## YOUR GOAL
Pictures stay out. Extract the lines below from the first one through the line with "Task: Open the Primary language dropdown", both included.

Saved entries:
▼▼▼

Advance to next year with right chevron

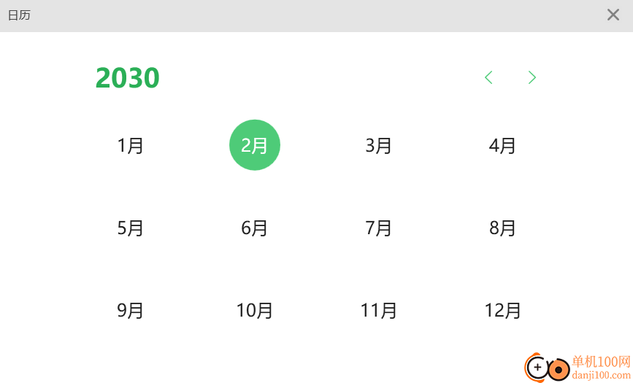click(x=532, y=77)
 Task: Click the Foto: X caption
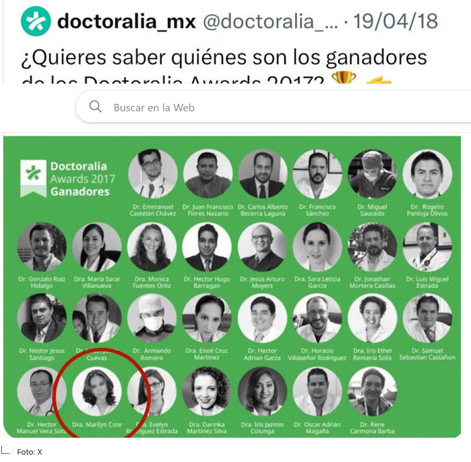tap(30, 452)
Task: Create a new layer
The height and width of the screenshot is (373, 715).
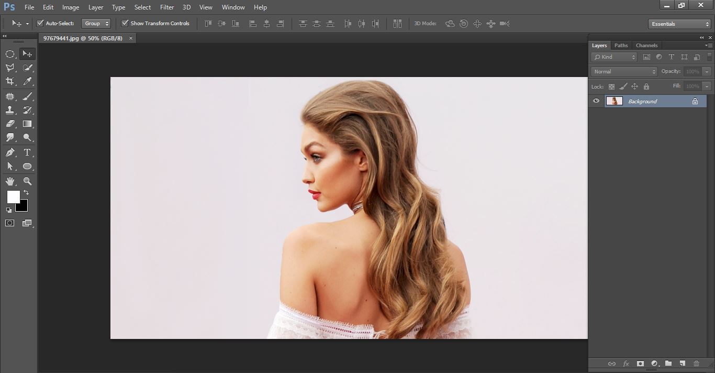Action: point(682,363)
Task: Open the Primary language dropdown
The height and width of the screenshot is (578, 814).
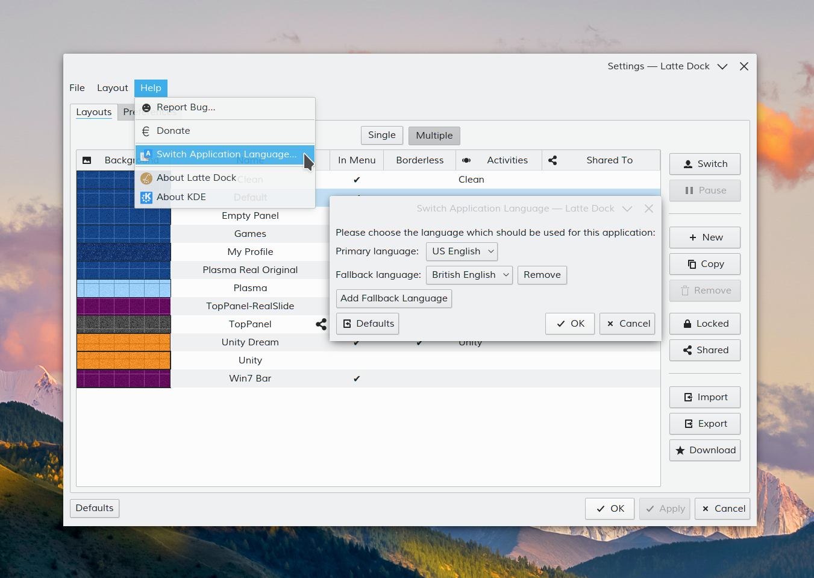Action: (462, 251)
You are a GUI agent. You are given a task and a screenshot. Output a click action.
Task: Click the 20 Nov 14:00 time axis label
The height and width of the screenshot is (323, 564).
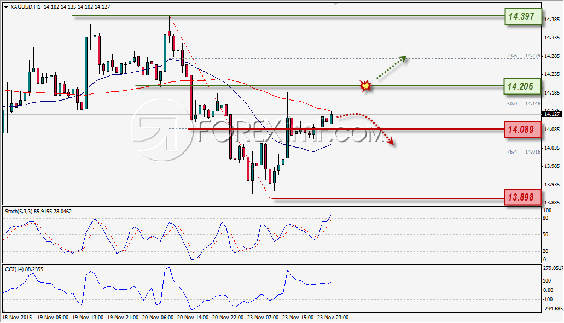(193, 317)
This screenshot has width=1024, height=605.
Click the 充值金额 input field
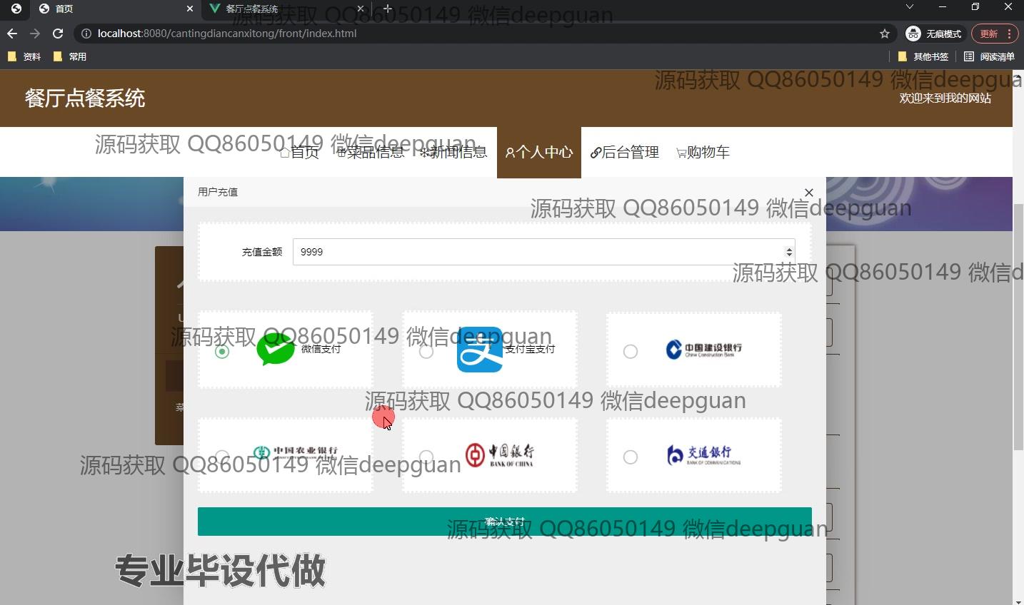536,252
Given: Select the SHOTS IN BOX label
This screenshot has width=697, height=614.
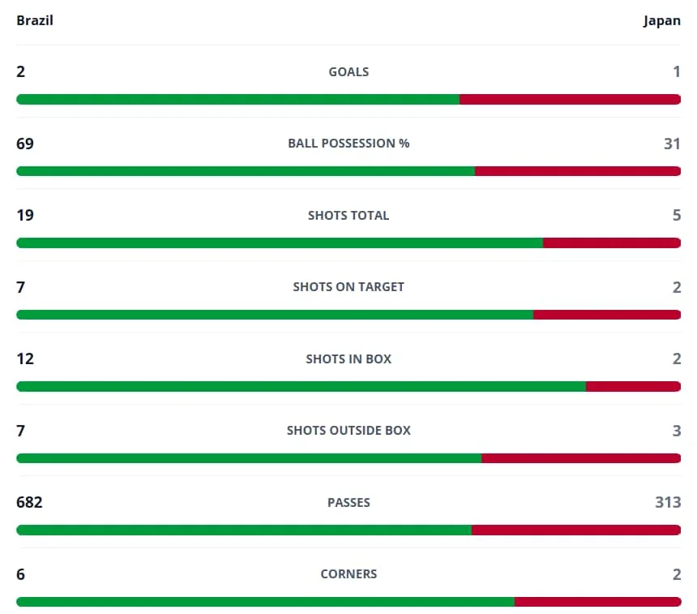Looking at the screenshot, I should click(349, 359).
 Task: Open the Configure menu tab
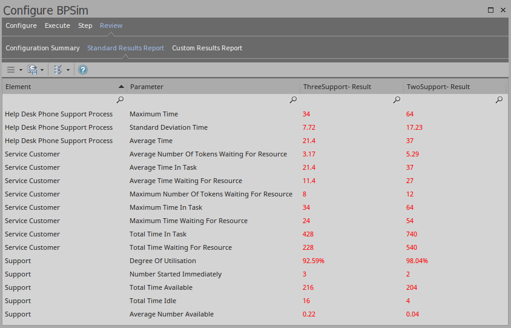point(21,25)
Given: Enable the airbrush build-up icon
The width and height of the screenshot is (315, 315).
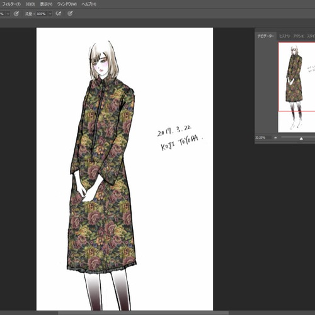Looking at the screenshot, I should pyautogui.click(x=59, y=14).
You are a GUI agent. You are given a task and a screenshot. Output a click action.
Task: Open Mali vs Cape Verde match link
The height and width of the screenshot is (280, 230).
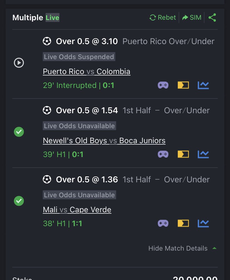point(77,210)
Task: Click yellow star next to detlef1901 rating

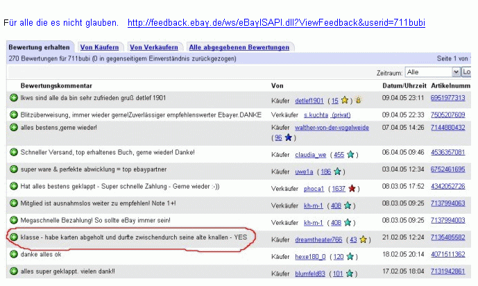Action: (x=345, y=101)
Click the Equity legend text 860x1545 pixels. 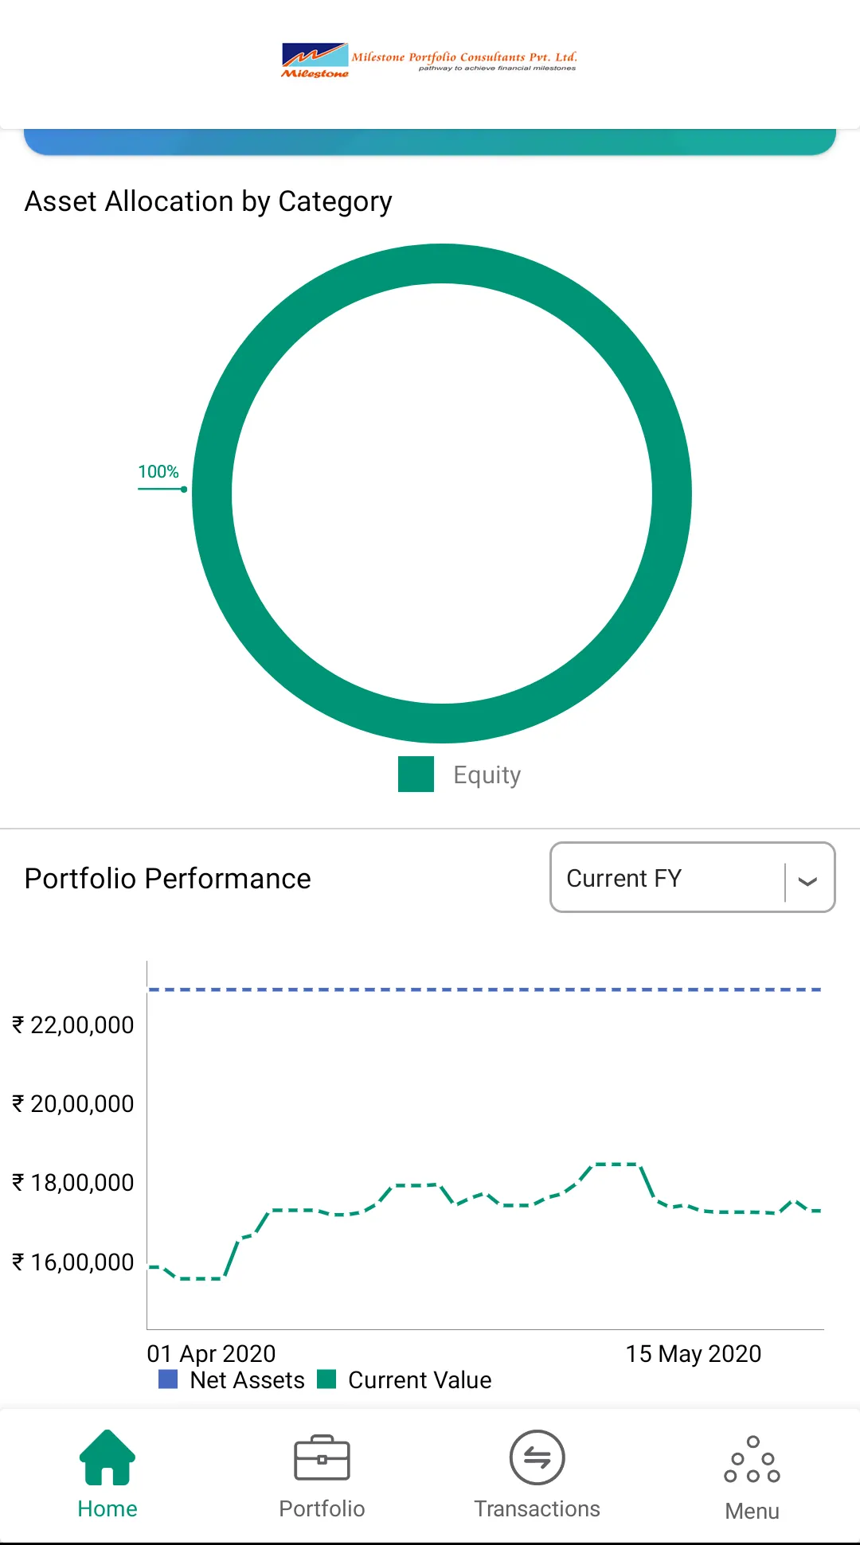(487, 774)
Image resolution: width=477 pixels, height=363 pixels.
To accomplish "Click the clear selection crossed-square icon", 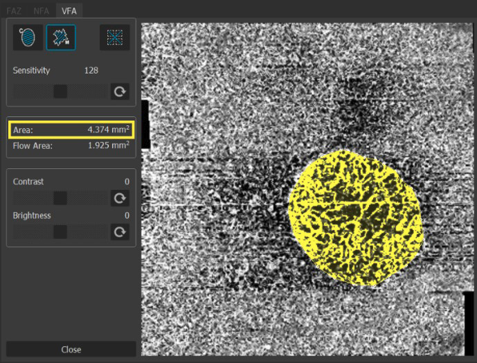I will tap(114, 38).
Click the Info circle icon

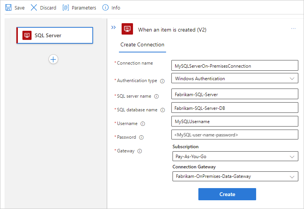[106, 8]
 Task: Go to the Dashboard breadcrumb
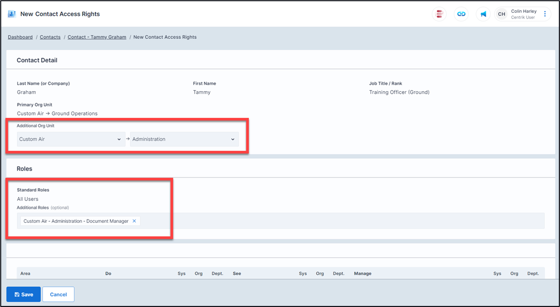tap(20, 37)
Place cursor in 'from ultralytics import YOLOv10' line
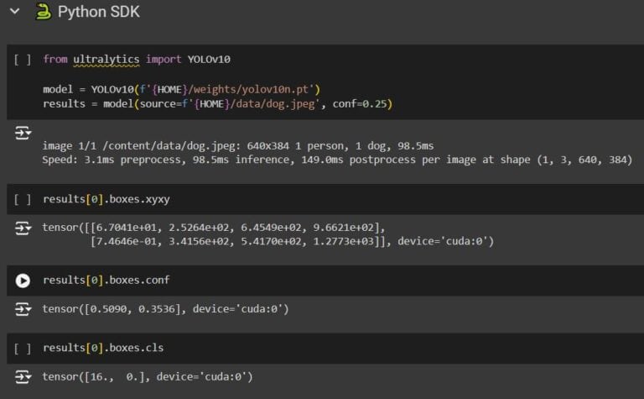Image resolution: width=644 pixels, height=399 pixels. point(136,60)
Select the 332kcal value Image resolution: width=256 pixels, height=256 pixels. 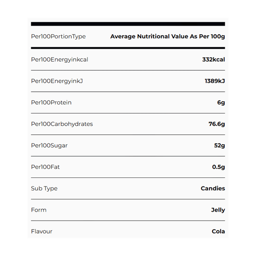tap(213, 60)
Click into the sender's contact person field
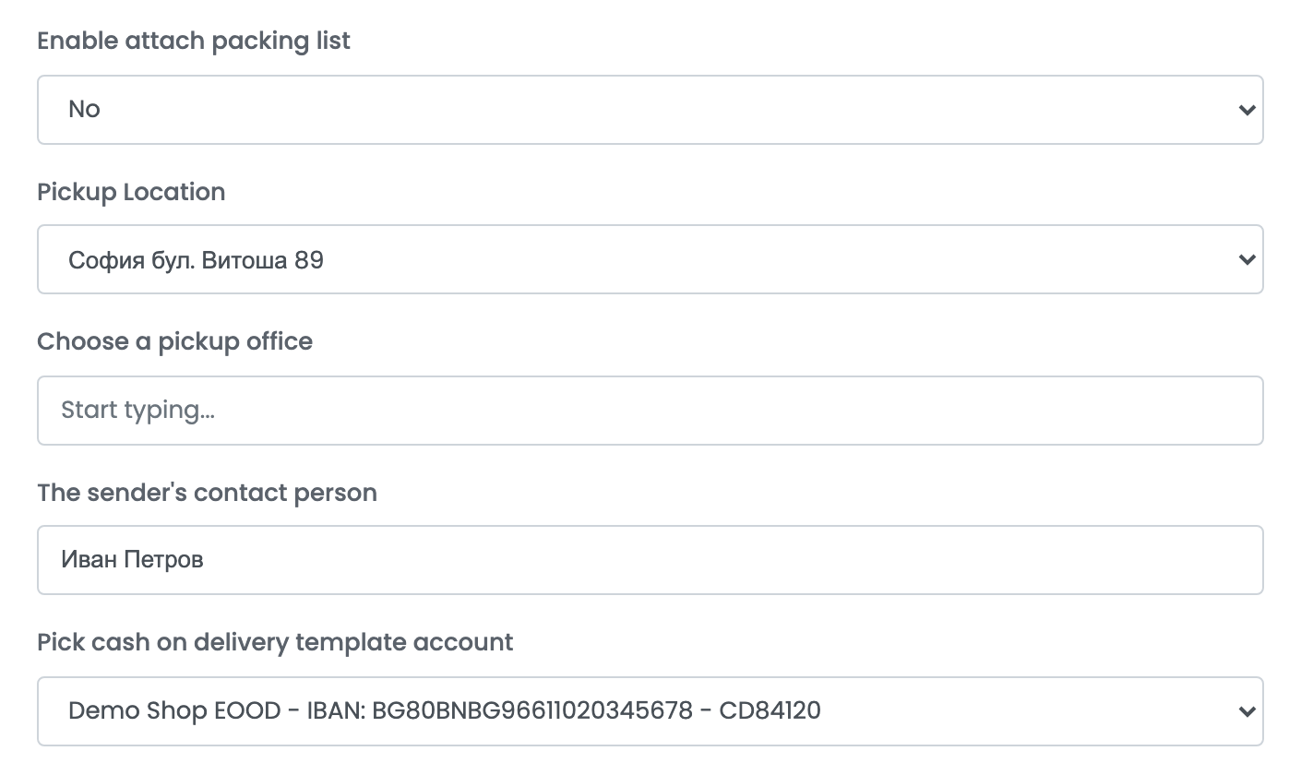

▲▲▲

## REPLY TO THE EXERCISE
Advance to next year with right chevron

click(x=532, y=77)
 Task: Click the Foto: X caption
tap(30, 452)
Task: Create a new layer
The height and width of the screenshot is (373, 715).
Action: point(682,363)
Task: Open the Primary language dropdown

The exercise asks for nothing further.